July 16, 2014

Alexander's Invasion & its impact on Indian History

Alexander’s Invasion
  • He defeated the last king of the line of Darius, Xerexes in 333 BC and 331 BC. After! occupying the realm of the Persian king, Alexander crossed the Hindukush mountains in eastern Afghanistan in 327 BC.
  • He fought many tribes and took the city of Pushkalavati (near the junction of Swat and Kabul rivers) before crossing the river Indus in 326 BC.
  • It is stated that the Indian sources are silent on Alexander's campaign. Hermann Kulke and Dietmar Rothermund in A History of India comment that "The memory of Alexander the Great returned to India only very much later with the Islamic conquerors..."
  • The king of Taxila accepted Alexander's sovereignty.
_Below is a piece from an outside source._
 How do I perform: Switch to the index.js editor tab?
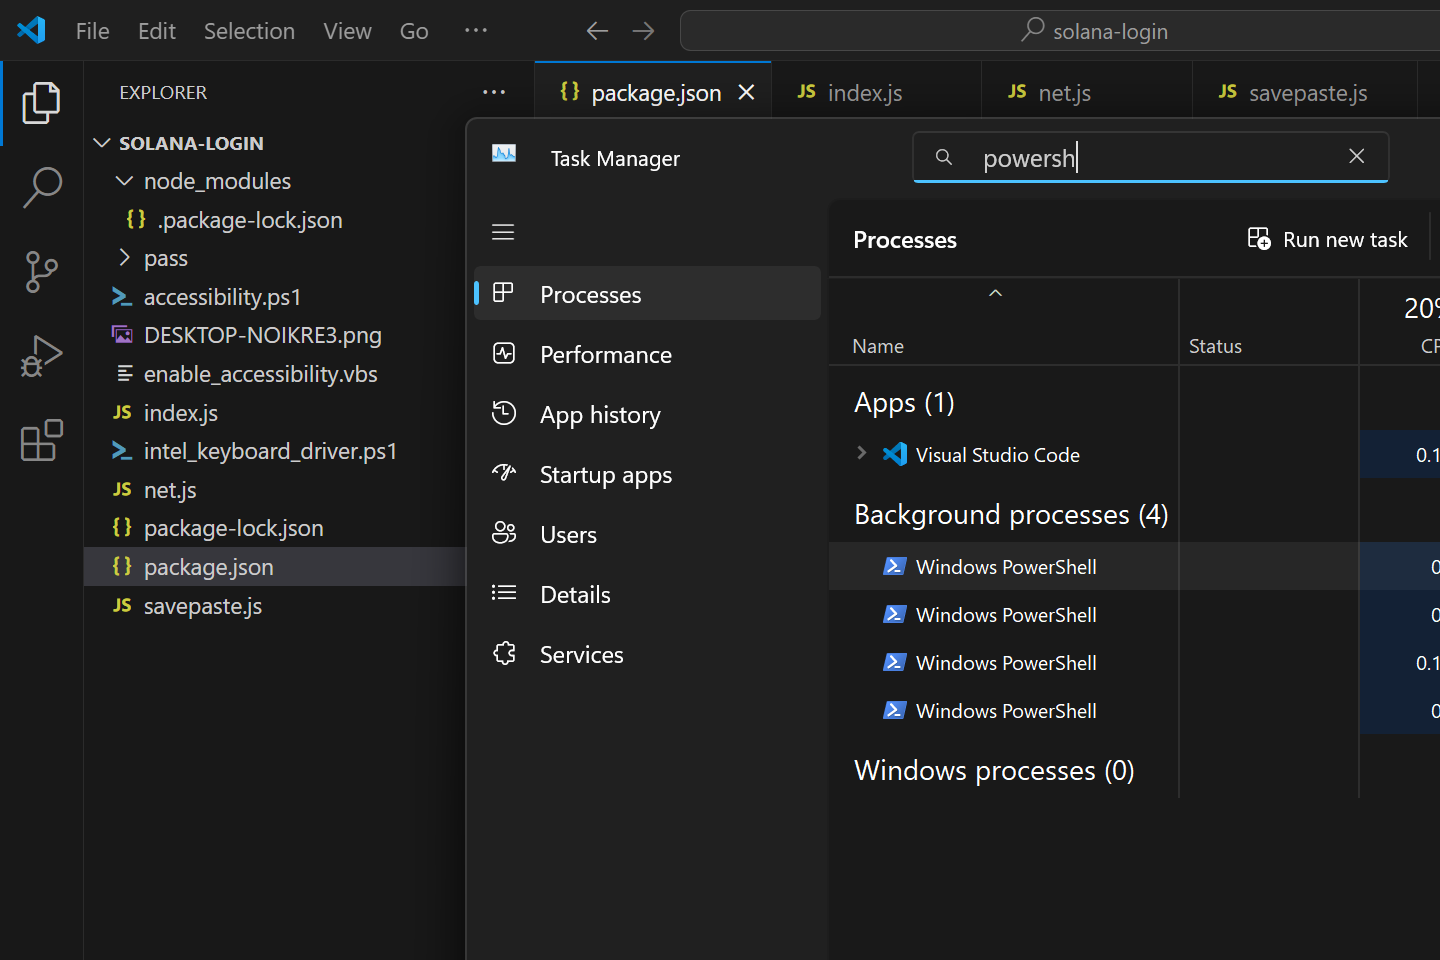click(x=864, y=93)
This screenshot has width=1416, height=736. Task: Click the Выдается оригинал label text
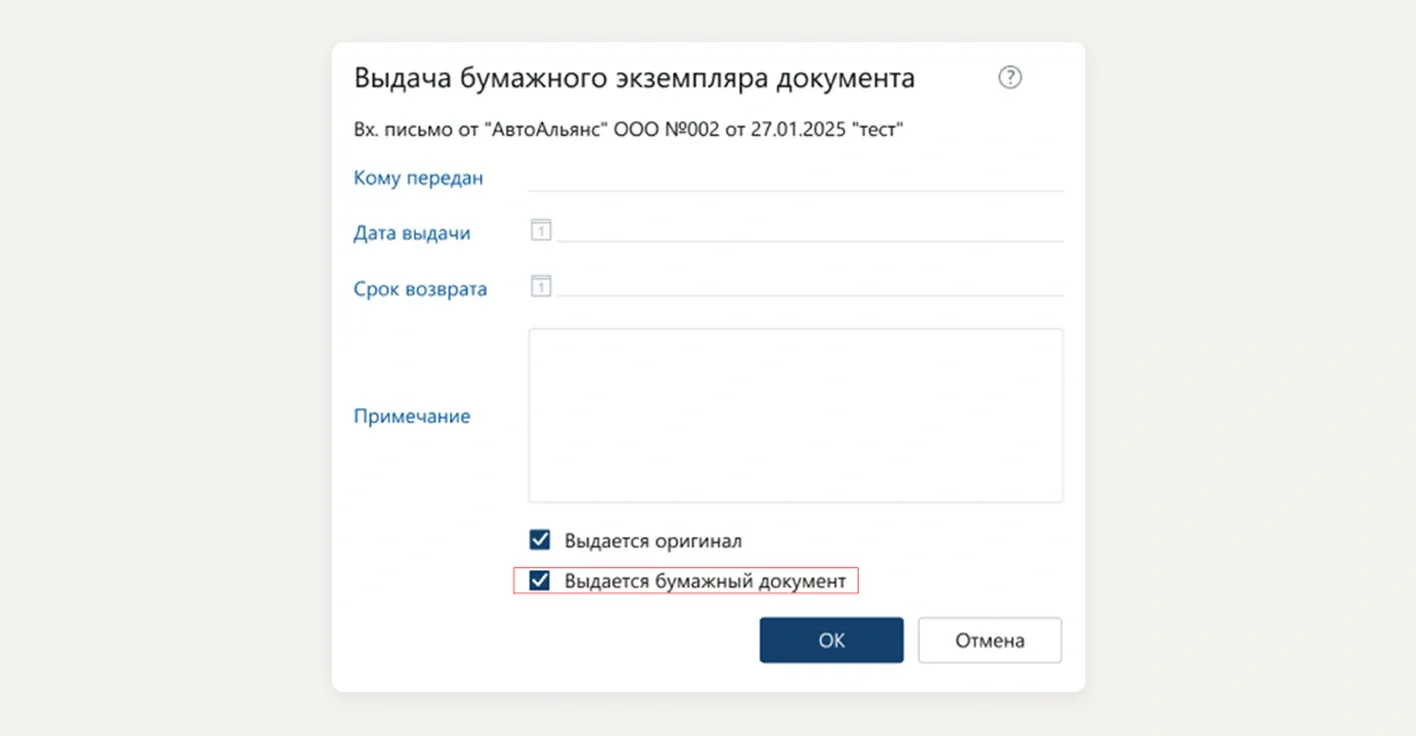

Alexander met with stiff resistance from the elder Paurava king whom he defeated. He later returned the kingdom to Paurava.
  • Conquering the tribal territories around the kingdom of the elder Paurava, he crossed River Akesines (Chenab) and the Hydraotes (Ravi). Over-running the Kathasoi stronghold Sangala, he reached River Hyphasis (Beas). Here, it is said, his troops were unwilling to press on farther.
  • Alexander retraced his steps to the Jhelum, then led a division back through Baluchistan and is said to have reached Sua in Babylon, where he died in 323 BC.
  • Alexander converted the conquered territories (west of Hydaspes) into satrapies under Persian or Macedonian governors helped by the local chiefs in some cases (Ambhi of Taxila, for instance).
  • Beyond the river, he set up protected states under Vassal kings, like the Paurava king and the king of Abhisara. In Pushkalavati, Taxila and some other places garrisons were setup. New cities, especially on the river banks, were built

Impact of the Invasion:
  • For about 200 years, the Indo-Persian rule continued and the impact of such a relationship was tremendous.
  • The Western world came to know more about India-the people and the country. Contacts were established enhancing trade and commerce (ancient Persian coins found in the region north-west of India indicate this).
  • New scripts were introduced-Aramaic (referred to as Yavanani by Panini) and Kharoshthi, written from right to left like the Arabic script
  • The Kharoshthi script was used in Asokan inscriptions in the north-west The Iranian impact was also felt in art and architecture.
  • The Asokan bell-shaped capitals on pillars show influence of Iranian models.
  • The preambles of Asoka's edicts and the terms used therein (for .the Iranian 'Dipi', the Asokan scribes substituted 'Lipi') follow the Iranian models and methods.
  • The Greeks, thus, came to know about the wealth of these regions. Alexander's conquest of areas north-west of India and the adjacent parts increased contacts between ancient Europe and ancient India.
  • Four distinct routes (land and sea) were opened up and trading facilities increased. Alexander sent a fleet under Nearchus to explore, probably, the coast and to look for harbours from the mouth of River Indus to that of the River Euphrates.
  • The Greek historians of the time have left behind geographical accounts. Their records of Alexander's campaign and their accounts of the socio-economic conditions in the north-west parts of India are a wealth of useful information.
  • Alexander's conquest meant a number of Greek settlements in the region and the extension of areas where the Greeks had settled earlier.
  • These included the city of Alexandria (region of Kabul), Boukephala (on River Jhelum) and another Alexandria in the Sindh region.
  • The Macedonians established them in the north-west by defeating the petty states in the area. Thus, the various political units were joined into one and a kind of union established which greatly helped in consolidating Mauryan power in that region.
  • Probably, Chandragupta Maurya had seen the working of Alexander's military and had acquired some knowledge which contributed to his rise as a strong emperor.